On December 4, 2018, the United States Department of Justice announced settlements with two of Medtronic’s subsidiaries, Covidien LP and ev3, Inc.
ev3 Allegations and Settlement
ev3, a Minnesota-based medical device manufacturer, found itself in hot water over the distribution of its neurovascular medical device, Onyx Liquid Embolic System. Onyx was approved by the Food and Drug Administration (FDA) as a liquid embolization device that is surgically injected into blood vessels to block blood flow to arteriovenous malformations in the brain. The FDA approved Onyx only for use inside the brain.

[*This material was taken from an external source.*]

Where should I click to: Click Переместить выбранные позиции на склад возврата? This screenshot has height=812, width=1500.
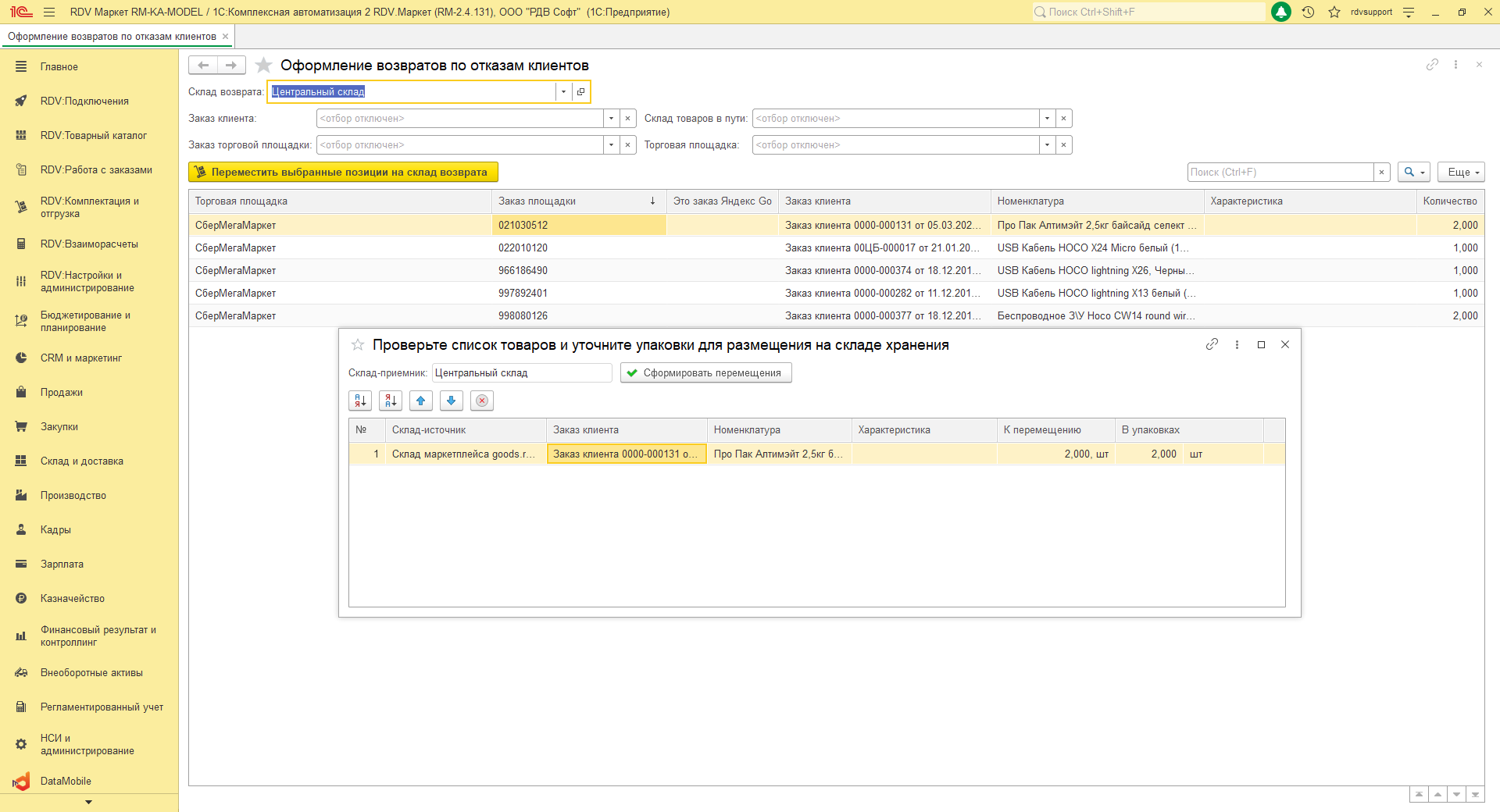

However, in spite of the FDA’s limited approval of Onyx, from 2005 to 2009, ev3 sales representatives encouraged surgeons to use Onyx in large quantities for unproven and potentially dangerous surgical uses outside the brain. The company’s sales force continued to highlight unapproved and potentially dangerous uses of Onyx even after FDA officials told ev3 executives in 2008 that they had specific safety concerns regarding uses of Onyx outside the brain and wanted FDA officials told ev3 executives that a study would be required to gain approval for uses of Onyx outside the brain and to ensure that the benefits of the device outweighed the risks.
Instead of conducting the study to ensure the safety and effectiveness of Onyx for uses outside the brain, ev3’s sales representatives attended surgical procedures and provided explicit instructions to surgeons regarding how to use Onyx for unapproved surgical procedures outside the brain. These instructions sometimes included using greater quantities than would be used in the brain. According to the criminal information, ev3’s management also set up a system of sales quotas and bonuses that incentivized sales representatives to sell Onyx for unapproved uses and trained the sales force to instruct physicians on unapproved uses of the device.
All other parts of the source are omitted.